The Daughters of Charity was established in 1633 by St. Vincent de Paul and St. Louise de Marillac in Paris, France. It was established with the intent of engaging women from respectable households into doing charity work for orphans and poor people with a message of Christ. Back then, this broke away from the way social work was usually done and made the process much more effective. Upon its inception, the society was extremely well received and grew in size throughout France. Within the next century the Daughters of Charity had become a household name in the missionary social work sphere of France and had also sprouted its roots in other European countries.

However, with the onset of the French revolution the Daughters of Charity faced heavy persecution as their work was considered to be conversionist in nature and they also did not agree to take the revolutionary oath as it would mean taking their oath away from Christ.

However, once the revolutionary forces fizzled out from power the society was reformed in the 19th century and it is during this century that they spread themselves at a global scale.

England, Scotland, and Ireland were one of the first few countries where a motherhouse for the Daughters of Charity was opened. Within the turn of the century there existed 46, 13, and 8 houses in England, Ireland, and Scotland, respectively, and the number of functioning sisters who had taken the Vincentian vow numbered to 407, 134, 62, respectively. The message which was carried forward by the Daughters of Charity was a very simple one, help the ones in need in the name of Christ, and this message resonated 

across these predominantly Christian countries and thereby the society were able to find themselves being able to easily spread throughout these regions. In these three countries alone, they built almost 25 orphanages and elementary schools, and various hospitals, homes for women, and other social work-related establishments. During the 19th century the Daughters of Charity also spread to countries such as Australia, Hungary, Austria, Israel, Portugal, Turkey, etc. The central motherhouse would remain in Paris, and each of the countries would also have a motherhouse which would be connected to the central one, and this served as a chain of command for this now worldwide organization.

United States And The Sisters Of Charity

The entry of the Daughters of Charity into the United States was quite different from the other European countries. Elizabeth Ann Seton, a converted Catholic and widow helped set up the first ever voluntary Catholic organization in the United States under the Vincentian tradition. But although they followed the same orders and roles, the political condition of 19th century United States did not allow them to share the title of the French organization. As a result, in 1809 she took upon the moniker of Sisters of Charity and asked the archdiocese to provide her with the rules set by St. Vincent de Paul and St. Louise de Marillac and was provided so. So, although named differently, the Sisters of Charity became the official wing of the Daughters of Charity in the United States.

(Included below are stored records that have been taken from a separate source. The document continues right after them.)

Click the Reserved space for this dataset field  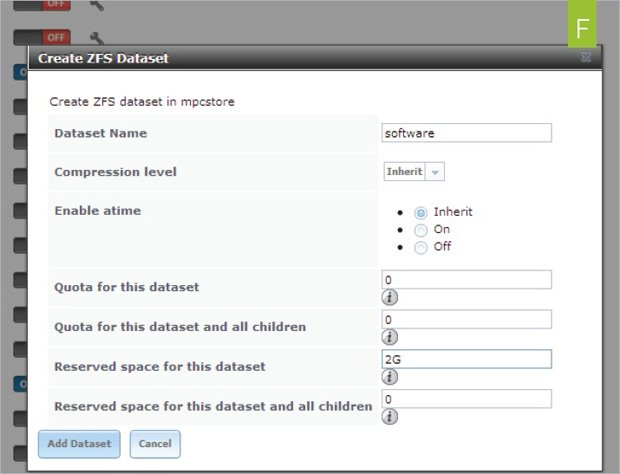coord(466,360)
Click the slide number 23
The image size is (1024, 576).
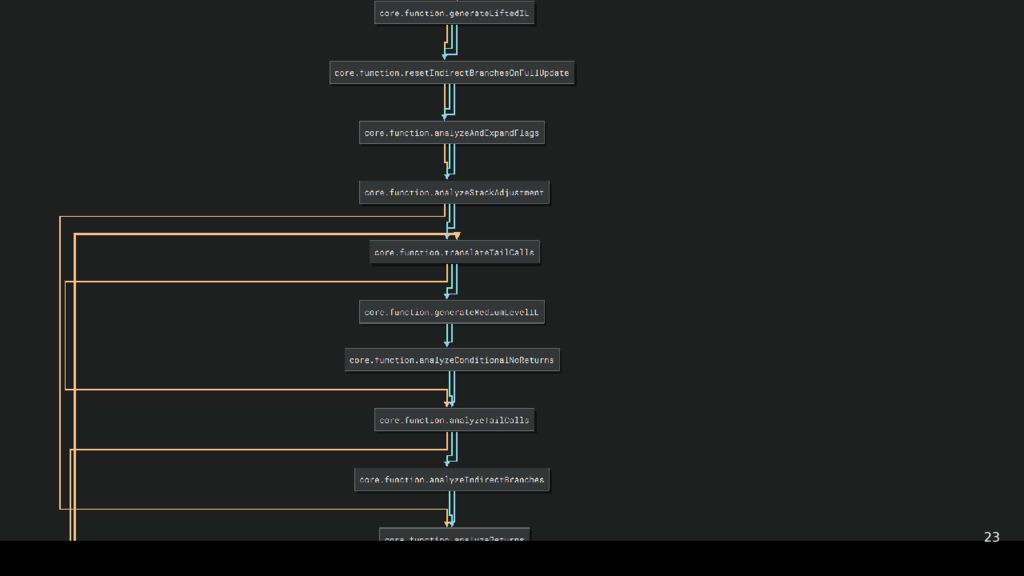click(x=991, y=537)
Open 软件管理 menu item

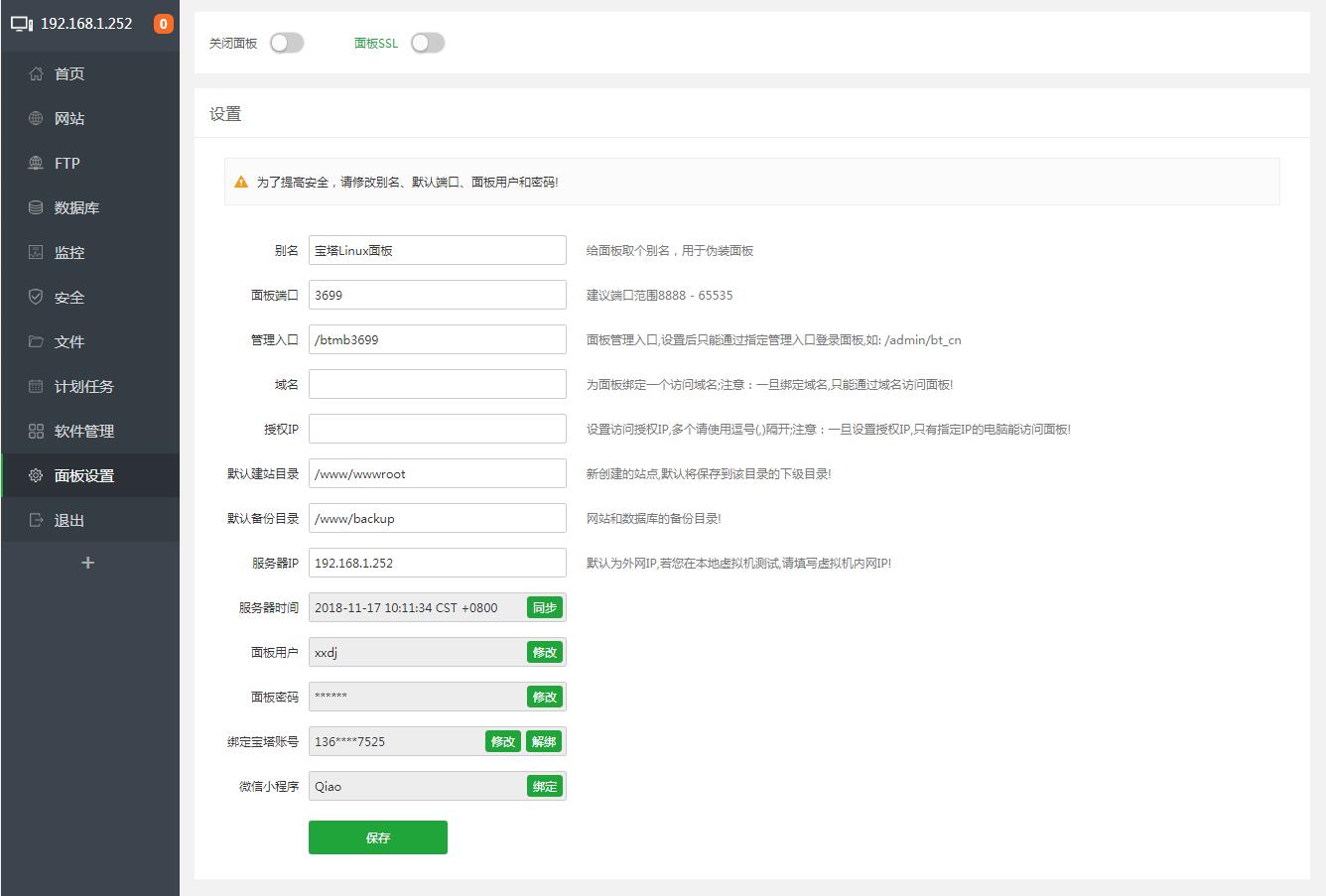coord(84,431)
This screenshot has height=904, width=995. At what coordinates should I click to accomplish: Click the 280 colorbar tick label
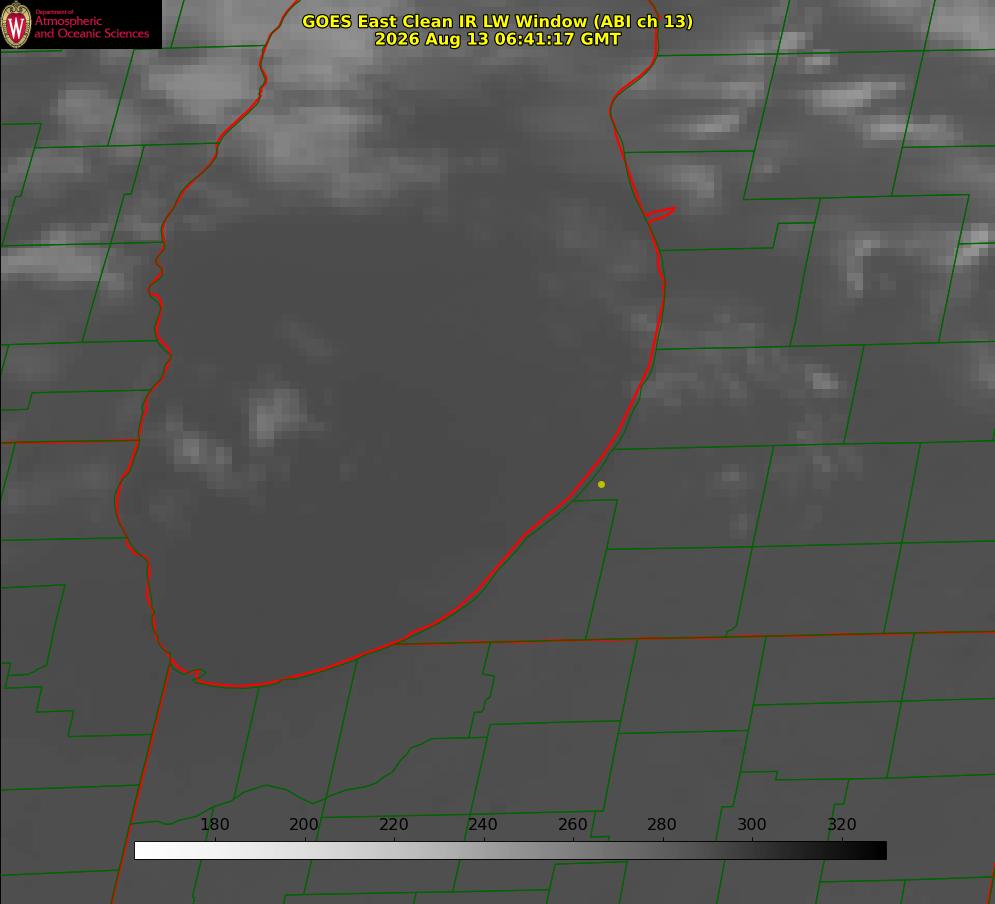[x=662, y=824]
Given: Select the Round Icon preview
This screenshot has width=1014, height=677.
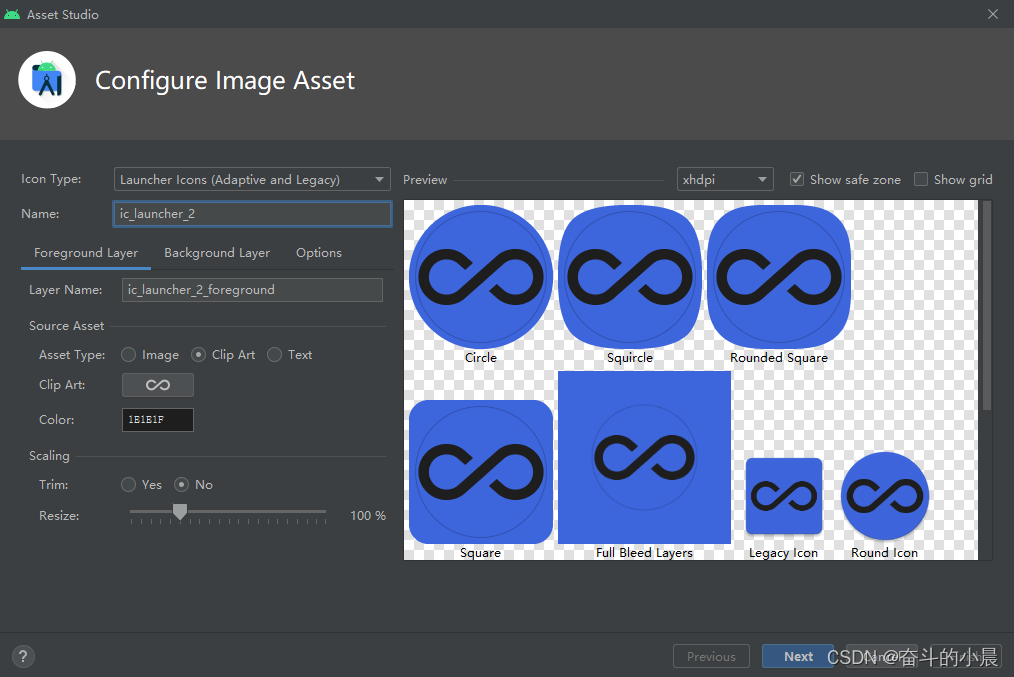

However, there were quite a few differences between the working nature of the Sisters of Charity and the Daughters of Charity so soon enough, although being part of the Vincentian order, the Sisters of Charity were established as an independent Catholic organization with its motherhouse situated in New York.

Over the course of time, the Daughters of Charity have helped provide education and shelter to orphaned children, worked for the betterment of the condition of slums, organized community hospitals, built schools and also provided guidance to women. Currently the group functions in about 95 countries all over the world, with an approximate 18,000 sisters who have taken the Vincentian vow. Of recent, the Daughters of Charity have engaged into activities such as providing assistance to refugees, running community hospitals for HIV/AIDS victims, and also towards building a safer society in general. With time the Daughters of Charity are bound to grow both in terms of number and geography, and thereby engage more women into charity work in the name of Christ.